Item
5.02 Departure of Directors or Certain Officers; Election of Directors; Appointment of Certain Officers; Compensatory Arrangements
of Certain Officers.
On
August 25, 2017, Mr. Donald Stoltz resigned as a member of the Board of Directors of the Company (the “Board”),
effective immediately. Mr. Stoltz served on the Nominating and Governance Committee and Compensation Committee of the Board. Mr.

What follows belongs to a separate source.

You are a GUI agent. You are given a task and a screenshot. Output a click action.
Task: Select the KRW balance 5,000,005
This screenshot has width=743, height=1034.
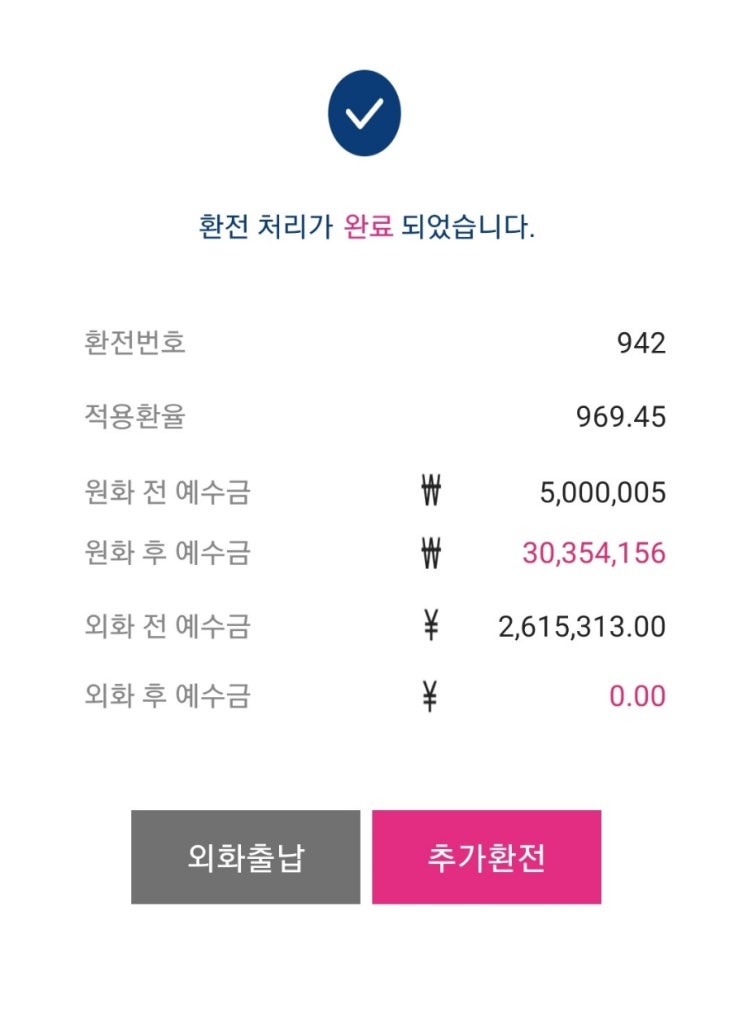click(603, 493)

Stoltz’s resignation was not due to any disagreement with the Company on any matter relating to the Company’s operations,
policies or practices.
Effective
as of August 25, 2017, in connection with the acceptance of Mr. Stoltz’s resignation and pursuant to the Company’s
Second Amended and Restated Bylaws, the Board appointed Timothy L. Reynolds to serve on the Board as a director of the Company,
filling the vacancy created by the resignation of Mr. Stoltz, and appointed Mr. Reynolds to the Audit Committee and Compensation
Committee of the Board. The Board also appointed Andrew Teno, current member of the Board, to serve on the Nominating and Governance
Committee to fill the vacancy on the Nominating and Governance Committee created by the resignation of Mr. Stoltz. Also effective
as of August 25, 2017, Mr. Teno was appointed as Chairman of the Board to succeed Mr. Bjarte Bruheim, who remains a member of
the Board.
The
Board expects to grant Mr. Reynolds, as soon as reasonably practicable, an award of restricted stock units under the Eco-Stim
Energy Solutions, Inc. 2015 Stock Incentive Plan, as amended from time to time (the “Plan”), with an aggregate fair
market value of at least $100,000 on the date(s) of grant. In addition, Mr. Reynolds will receive an annual cash retainer of $50,000,
payable quarterly in arrears for service on the Board. The Board also expects to provide each other non-employee director (other
than directors who are employees of Fir Tree Inc. or FT SOF Holdings VII LLC) with (i) as soon as reasonably practicable, an award
of restricted stock units under the Plan with an aggregate fair market value of at least $100,000 on the date(s) of grant and
(ii) an annual cash retainer of $50,000, payable quarterly in arrears for service on the Board.
Tim
Reynolds serves as Co-CEO of Dakota Midstream, an independent midstream energy company in the Bakken shale formation. Prior to
founding Dakota Midstream in July 2014, Mr. Reynolds led the acquisition of Mesa Oil Services, a salt water disposal operator
in the Bakken in April 2014. Previously, Mr. Reynolds worked at Highstar Capital, an infrastructure investment firm from 2008
to March 2014, most recently as Principal and Director of Corporate Affairs. Earlier in his career, worked at the White House,
serving first in the Office of the Chief of Staff for the President from 2004 to 2006 and then in the National Economic Council
from 2002 to 2004. In the latter position, he focused on energy, health care, and social security policy formation and implementation.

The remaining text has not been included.